# Exploratory Data Analysis & Intro

### Goal
1. Investigate Illnois housing by counties 
2. Use python to explore a live dataset from FRED
3. Discover insights to better understand the housing market in Illinois counties

### Final Deliverables:
* Create Jupyter Notebooks (showingcasing core skills in Python)
* Create a summary page (via README.md) capturing the findings
* Share project via GitHub & LinkedIn.

### Questions to Answer
1. How does affordability vary across Illinois counties?
2. How is Illinois housing inventory listings trending over time?
3. What are the population trends in Illinois counties?

## Exploratory Data Analysis for 33 Illinois Counties
### Home Listing Prices to Explore

In [None]:
# Importing Libraries
import pandas as pd
import numpy as np 
import seaborn as sns
import matplotlib.pyplot as plt
from matplotlib.ticker import FuncFormatter
import fredapi as fa
fred = fa.Fred(api_key=api_key)

# Loading Data
counties_data = pd.read_csv(r'/csv_files/Counties.csv')

# Extracting Data and Cleanup

dataframes = []
# Loop through each county and fetch data from FRED
for index, row in counties_data.iterrows():
    county_name = row['county_name']
    series_id = row['series_id']

    try:
        data = fred.get_series(series_id)
        data = data.to_frame(name='median_price')
        data['median_price'] = data['median_price'].astype(int) #converts median listing price to int
        data['county_name'] = county_name
        data['year'] = data.index.year
        mask = data['year'].apply(lambda x: x < 2023) #filter data by year to match other datasets
        filtered_data = data[mask]
        dataframes.append(filtered_data)
    except Exception as e:
        print(f"Error retrieving data for {county_name}: {e}")

# Combine DataFrames
combined_df = pd.concat(dataframes)
combined_df = combined_df.reset_index()
combined_df.rename(columns={'index': 'Date'}, inplace=True) #readjusts column after resetting


print(combined_df)

In [None]:
price_mean = combined_df.groupby('county_name')['median_price'].mean().sort_values(ascending=False).reset_index().head(10)

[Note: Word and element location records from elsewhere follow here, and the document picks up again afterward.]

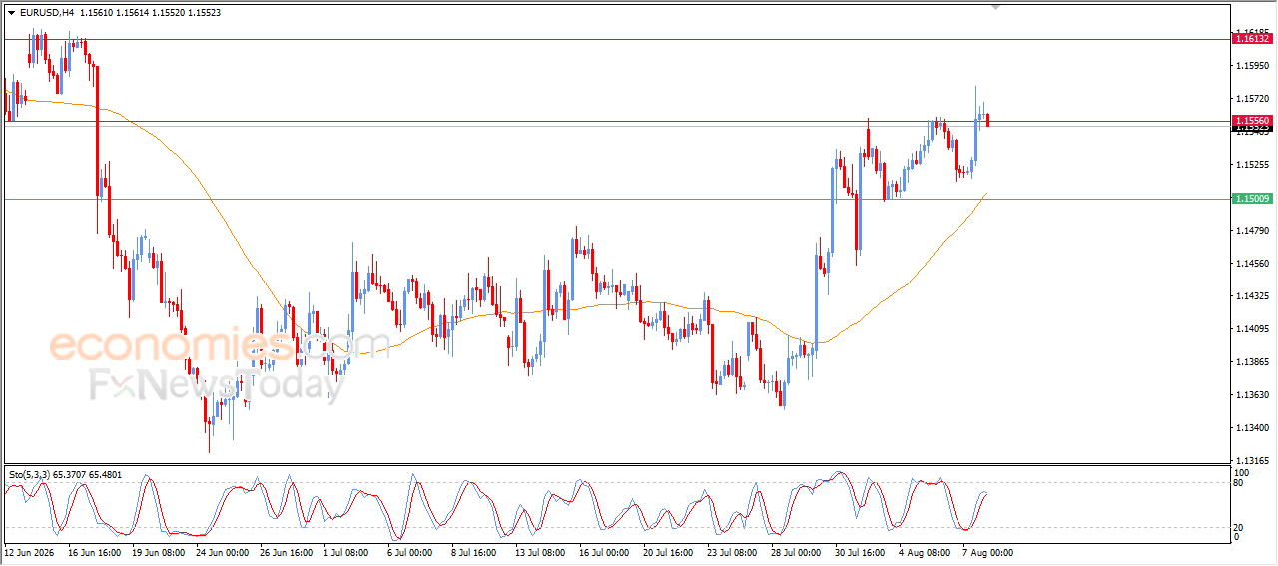Click the red 1.16132 price tag
This screenshot has height=566, width=1278.
[1253, 38]
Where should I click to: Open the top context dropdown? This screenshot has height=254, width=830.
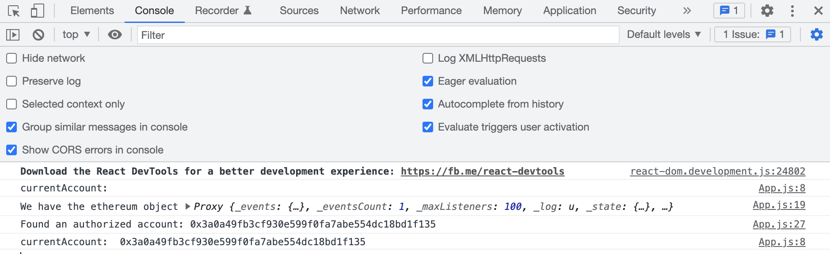click(76, 34)
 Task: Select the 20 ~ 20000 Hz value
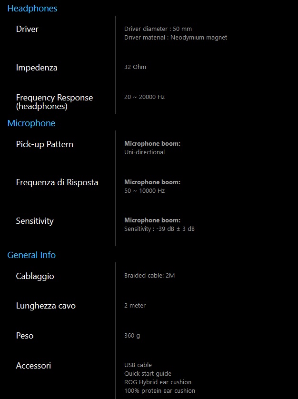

sns.barplot(x='median_price', y='county_name', data=price_mean, orient='h', palette='viridis')

plt.title('Average Median House Listing Price by County')
plt.ylabel('')
plt.xlabel('Median House Listing Price')
plt.grid(axis='x', linestyle='--', alpha=0.7)
plt.gca().xaxis.set_major_formatter(FuncFormatter(lambda x, pos: f'{int(x / 1000)}K'))
plt.show()

![Average Median House Listing Price by County](images\Avg-Median-Listing-Price-Counties.png)


### Household Income to Explore


In [None]:
#group by county and take mean 
household_income_mean = combined_income_df.groupby('county_name')['household_income'].mean().sort_values(ascending=False).reset_index().head(10)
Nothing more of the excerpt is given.